Document segment >>
Content starts
Are you looking forward to Bill Clinton’s second term? I’m not. This past election, in both its campaign and its conclusion, reiterated that the dominant political dialogue in the United States is between the elite establishment and the right. Clinton’s co-option of this dialogue was both deft and depressing.
Of course it’s easy to deride Clinton’s failings, and natural to want to dismiss those voters willing to re-elect, say, Strom Thurmond and Jesse Helms. It’s also tempting to imagine that the re-elected liberal senators from Massachusetts and Minnesota, Kerry and Wellstone, represent the future — and that Clinton, now that he doesn’t have to run again, will stop veering to the right.
But disengaging from political reality is self-destructive if you wish to enact positive change. Do progressives really want the responsibility of public office? Sixteen years after Reagan’s election, some seem more interested in moral posturing. Nader’s smug, halfhearted run was more depressing to me than Clinton’s slick, wholehearted one.
Content ends
Complete the following >>
• 1. Convert the rows, from the first one through the line containing "coordinates (303, 185).", inclusive, into a JSON list of strings with one string per line, omitting blank lines.
• 2. Carry on the essay about Clinton's second term from the point where it stops.

Records for the task >>
Content starts
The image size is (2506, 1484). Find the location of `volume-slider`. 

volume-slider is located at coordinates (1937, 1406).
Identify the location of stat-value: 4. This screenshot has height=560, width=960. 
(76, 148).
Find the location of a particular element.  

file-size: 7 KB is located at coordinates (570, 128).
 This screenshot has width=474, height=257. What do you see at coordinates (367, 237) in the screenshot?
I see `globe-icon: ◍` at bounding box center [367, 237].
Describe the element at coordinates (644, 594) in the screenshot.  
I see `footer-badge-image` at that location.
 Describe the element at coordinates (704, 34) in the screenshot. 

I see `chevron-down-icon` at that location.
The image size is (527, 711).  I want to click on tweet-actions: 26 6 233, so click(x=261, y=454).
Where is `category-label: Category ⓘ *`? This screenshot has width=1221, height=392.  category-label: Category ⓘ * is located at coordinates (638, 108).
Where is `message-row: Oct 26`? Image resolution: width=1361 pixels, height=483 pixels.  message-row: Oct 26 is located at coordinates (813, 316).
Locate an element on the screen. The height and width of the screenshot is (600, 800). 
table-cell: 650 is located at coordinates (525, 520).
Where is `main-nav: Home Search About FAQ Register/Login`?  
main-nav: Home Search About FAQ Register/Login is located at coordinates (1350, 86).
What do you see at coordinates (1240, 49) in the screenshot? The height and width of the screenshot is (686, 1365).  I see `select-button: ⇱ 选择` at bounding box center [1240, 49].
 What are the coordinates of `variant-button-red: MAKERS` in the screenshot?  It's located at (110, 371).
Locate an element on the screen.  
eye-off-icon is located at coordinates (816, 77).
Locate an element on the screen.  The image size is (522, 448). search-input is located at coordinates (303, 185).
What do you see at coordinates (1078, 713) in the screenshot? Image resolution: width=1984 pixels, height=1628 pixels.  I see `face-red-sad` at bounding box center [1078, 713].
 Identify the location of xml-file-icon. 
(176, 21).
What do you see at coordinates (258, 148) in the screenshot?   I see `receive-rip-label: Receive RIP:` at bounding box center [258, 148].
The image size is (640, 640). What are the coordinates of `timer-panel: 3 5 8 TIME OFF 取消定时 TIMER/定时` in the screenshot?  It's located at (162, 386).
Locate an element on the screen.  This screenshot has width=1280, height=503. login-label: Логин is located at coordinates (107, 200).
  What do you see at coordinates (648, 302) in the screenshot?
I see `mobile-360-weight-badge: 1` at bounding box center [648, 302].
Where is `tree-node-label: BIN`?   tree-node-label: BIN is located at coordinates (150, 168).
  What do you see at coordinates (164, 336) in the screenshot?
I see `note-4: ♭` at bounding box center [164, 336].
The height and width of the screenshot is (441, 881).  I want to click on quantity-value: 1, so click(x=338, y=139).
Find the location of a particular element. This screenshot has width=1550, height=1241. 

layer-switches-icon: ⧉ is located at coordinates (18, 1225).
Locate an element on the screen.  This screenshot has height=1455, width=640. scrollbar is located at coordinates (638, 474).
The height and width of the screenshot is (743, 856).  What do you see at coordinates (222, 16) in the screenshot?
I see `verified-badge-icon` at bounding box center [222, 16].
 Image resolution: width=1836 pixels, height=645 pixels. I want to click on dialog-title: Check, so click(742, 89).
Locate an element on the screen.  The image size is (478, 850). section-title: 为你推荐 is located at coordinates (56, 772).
Content ends
Task-by-task answers >>
• 1.
[
  "The image size is (2506, 1484). Find the location of `volume-slider`. ",
  "volume-slider is located at coordinates (1937, 1406).",
  "Identify the location of stat-value: 4. This screenshot has height=560, width=960. ",
  "(76, 148).",
  "Find the location of a particular element.  ",
  "file-size: 7 KB is located at coordinates (570, 128).",
  " This screenshot has width=474, height=257. What do you see at coordinates (367, 237) in the screenshot?",
  "I see `globe-icon: ◍` at bounding box center [367, 237].",
  "Describe the element at coordinates (644, 594) in the screenshot.  ",
  "I see `footer-badge-image` at that location.",
  " Describe the element at coordinates (704, 34) in the screenshot. ",
  "I see `chevron-down-icon` at that location.",
  "The image size is (527, 711).  I want to click on tweet-actions: 26 6 233, so click(x=261, y=454).",
  "Where is `category-label: Category ⓘ *`? This screenshot has width=1221, height=392.  category-label: Category ⓘ * is located at coordinates (638, 108).",
  "Where is `message-row: Oct 26`? Image resolution: width=1361 pixels, height=483 pixels.  message-row: Oct 26 is located at coordinates (813, 316).",
  "Locate an element on the screen. The height and width of the screenshot is (600, 800). ",
  "table-cell: 650 is located at coordinates (525, 520).",
  "Where is `main-nav: Home Search About FAQ Register/Login`?  ",
  "main-nav: Home Search About FAQ Register/Login is located at coordinates (1350, 86).",
  "What do you see at coordinates (1240, 49) in the screenshot? The height and width of the screenshot is (686, 1365).  I see `select-button: ⇱ 选择` at bounding box center [1240, 49].",
  " What are the coordinates of `variant-button-red: MAKERS` in the screenshot?  It's located at (110, 371).",
  "Locate an element on the screen.  ",
  "eye-off-icon is located at coordinates (816, 77).",
  "Locate an element on the screen.  The image size is (522, 448). search-input is located at coordinates (303, 185)."
]

• 2.
There was one quite positive sign in last fall’s election: the women’s vote. Within this vote is a political philosophy — call it “tough mothering” — that could dominate many elections to come. But the potential of this philosophy is apparent only if one first engages head-on the public’s continuing quarrel with the entire left.
The quarrel isn’t economic. The conventional analysis of the American political mood is, I believe, precisely wrong. The pundits would have us believe that Americans are social liberals and economic conservatives — which is, for the most part, what the political and media elites are. In fact, most voters are exactly the opposite: economically liberal (they hold the government ultimately responsible for the country’s financial well-being) and socially conservative (they feel the nation’s moral fabric is fraying, and certain government efforts to help have actually hurt).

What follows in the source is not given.